* Tarefa proposta *
Redigite na íntegra o trecho sobre o Brasil, reproduzindo cada palavra e sinal de pontuação sem nenhuma alteração.

Abril no Brasil
Este mês selará um antes e um depois na América Latina
O Brasil, o gigante regional, o eterno país do futuro que recentemente parecia encaminhado para realizar seu enorme potencial, quando em duas décadas ordenou sua economia, cresceu, diminuiu a pobreza, ingressou no G-20 e foi escolhido como anfitrião da Copa do Mundo e da Olimpíada.
O símbolo deste Brasil era um ícone global: Lula. Era em seu campo o que é Messi para o esporte e Shakira para a música. Lula, o mito vivo que fazia na política o que Pelé fazia com a bola.
A realidade é diferente. A estabilização e a transformação brasileira foram obra do maior estadista contemporâneo da América Latina: Fernando Henrique Cardoso. Ele acabou com a inflação crônica, liquidou a desordem cambial e as desvalorizações recorrentes, potencializou seu setor empresarial e implementou os programas sociais hoje denominados Bolsa Família, feitos obtidos apesar da “meia década perdida” de 1998 a 2003.
Quando Lula chegou à Presidência, em 2003, confluíram o legado de Cardoso e a insaciável voracidade da China por matérias-primas, gerando uma década econômica dourada. O venezuelano Chávez, com um poder interno absoluto e seu petrotalão de cheques abarrotado, se tornou uma dupla ideal com quem financiar e transformar o Foro de São Paulo em um projeto político arrasador, que dominou nossa região com suas vertentes autoritárias, abusivas ou democráticas.

* Dados fornecidos *
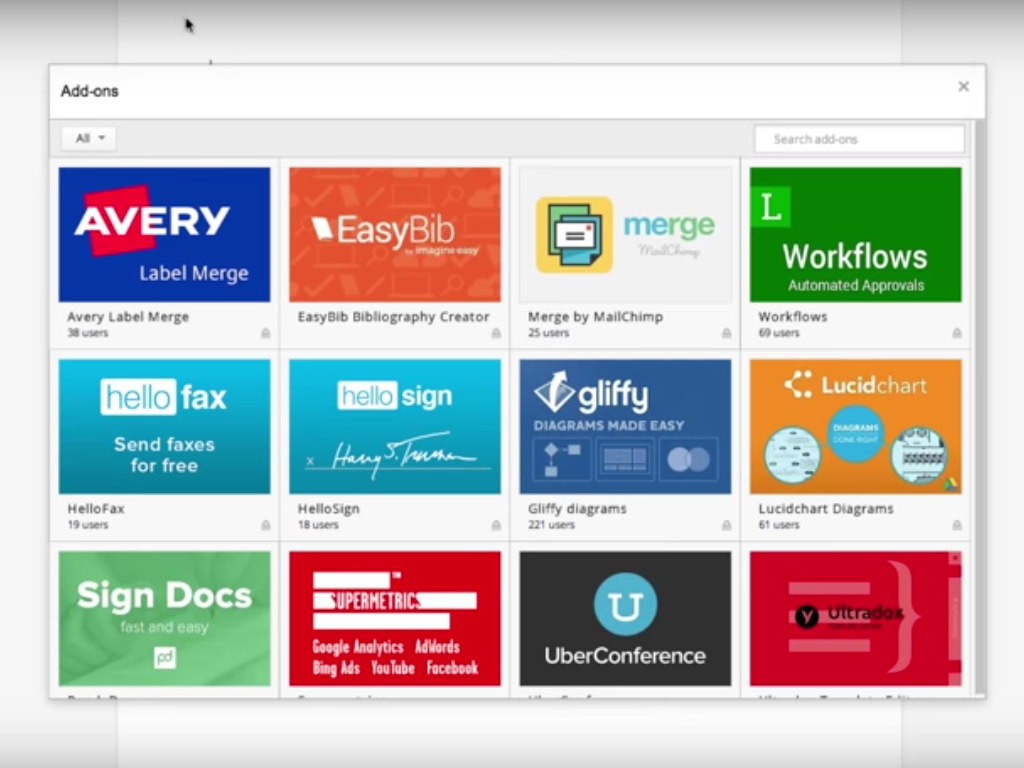Open the HelloFax add-on tile
Image resolution: width=1024 pixels, height=768 pixels.
(x=164, y=426)
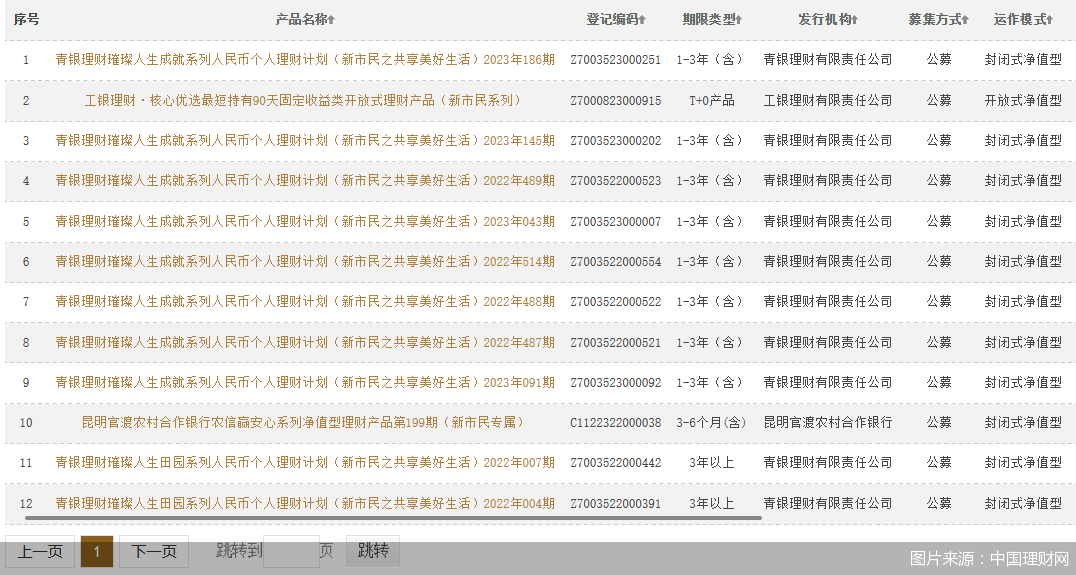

* Resposta da tarefa *
Abril no Brasil
Este mês selará um antes e um depois na América Latina
O Brasil, o gigante regional, o eterno país do futuro que recentemente parecia encaminhado para realizar seu enorme potencial, quando em duas décadas ordenou sua economia, cresceu, diminuiu a pobreza, ingressou no G-20 e foi escolhido como anfitrião da Copa do Mundo e da Olimpíada.
O símbolo deste Brasil era um ícone global: Lula. Era em seu campo o que é Messi para o esporte e Shakira para a música. Lula, o mito vivo que fazia na política o que Pelé fazia com a bola.
A realidade é diferente. A estabilização e a transformação brasileira foram obra do maior estadista contemporâneo da América Latina: Fernando Henrique Cardoso. Ele acabou com a inflação crônica, liquidou a desordem cambial e as desvalorizações recorrentes, potencializou seu setor empresarial e implementou os programas sociais hoje denominados Bolsa Família, feitos obtidos apesar da “meia década perdida” de 1998 a 2003.
Quando Lula chegou à Presidência, em 2003, confluíram o legado de Cardoso e a insaciável voracidade da China por matérias-primas, gerando uma década econômica dourada. O venezuelano Chávez, com um poder interno absoluto e seu petrotalão de cheques abarrotado, se tornou uma dupla ideal com quem financiar e transformar o Foro de São Paulo em um projeto político arrasador, que dominou nossa região com suas vertentes autoritárias, abusivas ou democráticas.